The phrase “student behavior that adversely impacts the health or safety of other students or educational staff” includes, but is not limited to, the following examples:
- Abusive behavior, lewd conduct, harassment and sexual harassment
- Assault, threats, extortion, causing physical injury or damage to school property
- Behavior that constitutes harassment, intimidation or bullying under Regulation 3207 where such acts adversely impact health and safety of students and staff
- Criminal acts
- Dangerous weapons, instruments, & activities
- Disruptive conduct
- False alarms
Before administering a long-term suspension or expulsion, the District will consider one or more other forms of discipline to support the student in meeting behavioral expectations.
For student behaviors that do not fall within one or more of the categories listed immediately above, schools may only impose classroom exclusion, in-school suspension, short-term suspension, or other forms of discipline.
Before administering any suspension or expulsion, the student’s individual circumstances and the nature and circumstances of the behavioral violation will be considered to determine whether the suspension or expulsion, and the length of the suspension or expulsion, is warranted.
In the case of classroom exclusions, suspensions, or expulsions, parents/caregivers will be notified. Depending on the circumstances of the infraction and the discipline imposed, a suspension/expulsion may begin immediately during the school day, after school, or the following morning. In order to minimize absences from school and depending upon the infraction, in-school suspension/Saturday School may be used as an alternative to out of school suspension.
Any student or parent/caregiver who is aggrieved by the imposition of discipline may utilize the procedures in Procedure 3241P for the purpose of grieving the discipline.
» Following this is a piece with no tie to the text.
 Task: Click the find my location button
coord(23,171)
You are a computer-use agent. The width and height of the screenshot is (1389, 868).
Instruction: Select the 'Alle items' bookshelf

Law enforcement agencies shall be contacted for violations of assault; possession, use, or transmitting alcohol or other drugs not prescribed for the individual; arson; possession of a dangerous weapon or weapon facsimile; reporting false alarms; trespassing; abuse and theft as appropriate; and of other criminal activities.
Department of Social and Health Services, Children’s Protective Services, may be contacted in cases of abuse or assault. If the victim is 18 or older and developmentally disabled, Adult Protective Services may be called.
The mission of the District and bus drivers is to safely transport students to and from school or to school activities. Regulation 6606 and Procedure 6606P set forth the specific rules of conduct on buses.
The District uses of video cameras on school buses to maintain good order and increase safety. The video may be used to identify students who violate the rules of conduct for buses and for decisions based on those violations.